Task description
When you write out the records, keep every line exactly as it is.

--- START ---

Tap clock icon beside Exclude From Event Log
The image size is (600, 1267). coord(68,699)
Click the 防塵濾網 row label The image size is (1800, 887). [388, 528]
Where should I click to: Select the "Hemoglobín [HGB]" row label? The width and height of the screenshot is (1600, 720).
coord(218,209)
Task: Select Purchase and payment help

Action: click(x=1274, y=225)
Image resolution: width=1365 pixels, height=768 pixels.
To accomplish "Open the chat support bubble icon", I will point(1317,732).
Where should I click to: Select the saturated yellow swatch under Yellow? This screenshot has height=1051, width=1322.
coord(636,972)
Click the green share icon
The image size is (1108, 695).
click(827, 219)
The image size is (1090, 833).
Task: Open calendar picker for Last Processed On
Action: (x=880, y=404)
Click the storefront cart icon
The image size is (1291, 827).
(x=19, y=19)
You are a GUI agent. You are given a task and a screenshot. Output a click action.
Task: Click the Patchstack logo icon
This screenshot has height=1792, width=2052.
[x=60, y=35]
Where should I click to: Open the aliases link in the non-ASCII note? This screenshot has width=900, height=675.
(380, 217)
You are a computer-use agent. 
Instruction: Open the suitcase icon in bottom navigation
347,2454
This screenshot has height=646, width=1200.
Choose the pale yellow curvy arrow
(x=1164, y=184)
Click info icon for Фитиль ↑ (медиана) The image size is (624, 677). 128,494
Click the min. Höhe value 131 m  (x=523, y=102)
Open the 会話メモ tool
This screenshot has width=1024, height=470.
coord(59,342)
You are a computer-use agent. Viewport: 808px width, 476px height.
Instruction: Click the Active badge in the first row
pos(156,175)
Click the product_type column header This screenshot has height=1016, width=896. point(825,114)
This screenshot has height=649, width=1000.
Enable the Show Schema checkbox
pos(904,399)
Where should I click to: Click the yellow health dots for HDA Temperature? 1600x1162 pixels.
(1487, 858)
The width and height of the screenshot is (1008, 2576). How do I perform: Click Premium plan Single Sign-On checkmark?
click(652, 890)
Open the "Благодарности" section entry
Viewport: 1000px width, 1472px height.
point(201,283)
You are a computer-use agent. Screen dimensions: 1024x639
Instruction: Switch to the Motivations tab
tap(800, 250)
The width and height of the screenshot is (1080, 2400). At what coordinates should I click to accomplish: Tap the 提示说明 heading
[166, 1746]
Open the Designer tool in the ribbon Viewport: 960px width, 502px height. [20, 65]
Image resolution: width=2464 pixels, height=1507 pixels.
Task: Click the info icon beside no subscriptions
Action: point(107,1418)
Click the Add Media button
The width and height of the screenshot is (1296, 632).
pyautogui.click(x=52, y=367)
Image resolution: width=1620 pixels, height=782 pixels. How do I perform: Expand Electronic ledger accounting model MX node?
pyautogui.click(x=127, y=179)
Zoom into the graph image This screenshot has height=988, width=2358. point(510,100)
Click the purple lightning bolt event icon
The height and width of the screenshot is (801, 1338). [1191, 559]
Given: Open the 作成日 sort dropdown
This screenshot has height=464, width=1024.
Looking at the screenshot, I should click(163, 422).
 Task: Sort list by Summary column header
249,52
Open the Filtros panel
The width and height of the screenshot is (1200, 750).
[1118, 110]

--- END ---

Written solution
Tap clock icon beside Exclude From Event Log
The image size is (600, 1267). coord(68,699)
Click the 防塵濾網 row label The image size is (1800, 887). [388, 528]
Where should I click to: Select the "Hemoglobín [HGB]" row label? The width and height of the screenshot is (1600, 720).
coord(218,209)
Task: Select Purchase and payment help

Action: click(x=1274, y=225)
Image resolution: width=1365 pixels, height=768 pixels.
To accomplish "Open the chat support bubble icon", I will point(1317,732).
Where should I click to: Select the saturated yellow swatch under Yellow? This screenshot has height=1051, width=1322.
coord(636,972)
Click the green share icon
The image size is (1108, 695).
click(827, 219)
The image size is (1090, 833).
Task: Open calendar picker for Last Processed On
Action: (x=880, y=404)
Click the storefront cart icon
The image size is (1291, 827).
(x=19, y=19)
You are a GUI agent. You are given a task and a screenshot. Output a click action.
Task: Click the Patchstack logo icon
This screenshot has height=1792, width=2052.
[x=60, y=35]
Where should I click to: Open the aliases link in the non-ASCII note? This screenshot has width=900, height=675.
(380, 217)
You are a computer-use agent. 
Instruction: Open the suitcase icon in bottom navigation
347,2454
This screenshot has height=646, width=1200.
Choose the pale yellow curvy arrow
(x=1164, y=184)
Click info icon for Фитиль ↑ (медиана) The image size is (624, 677). 128,494
Click the min. Höhe value 131 m  (x=523, y=102)
Open the 会話メモ tool
This screenshot has width=1024, height=470.
coord(59,342)
You are a computer-use agent. Viewport: 808px width, 476px height.
Instruction: Click the Active badge in the first row
pos(156,175)
Click the product_type column header This screenshot has height=1016, width=896. point(825,114)
This screenshot has height=649, width=1000.
Enable the Show Schema checkbox
pos(904,399)
Where should I click to: Click the yellow health dots for HDA Temperature? 1600x1162 pixels.
(1487, 858)
The width and height of the screenshot is (1008, 2576). How do I perform: Click Premium plan Single Sign-On checkmark?
click(652, 890)
Open the "Благодарности" section entry
Viewport: 1000px width, 1472px height.
point(201,283)
You are a computer-use agent. Screen dimensions: 1024x639
Instruction: Switch to the Motivations tab
tap(800, 250)
The width and height of the screenshot is (1080, 2400). At what coordinates should I click to accomplish: Tap the 提示说明 heading
[166, 1746]
Open the Designer tool in the ribbon Viewport: 960px width, 502px height. [20, 65]
Image resolution: width=2464 pixels, height=1507 pixels.
Task: Click the info icon beside no subscriptions
Action: point(107,1418)
Click the Add Media button
The width and height of the screenshot is (1296, 632).
pyautogui.click(x=52, y=367)
Image resolution: width=1620 pixels, height=782 pixels. How do I perform: Expand Electronic ledger accounting model MX node?
pyautogui.click(x=127, y=179)
Zoom into the graph image This screenshot has height=988, width=2358. point(510,100)
Click the purple lightning bolt event icon
The height and width of the screenshot is (801, 1338). [1191, 559]
Given: Open the 作成日 sort dropdown
This screenshot has height=464, width=1024.
Looking at the screenshot, I should click(163, 422).
 Task: Sort list by Summary column header
249,52
Open the Filtros panel
The width and height of the screenshot is (1200, 750).
[1118, 110]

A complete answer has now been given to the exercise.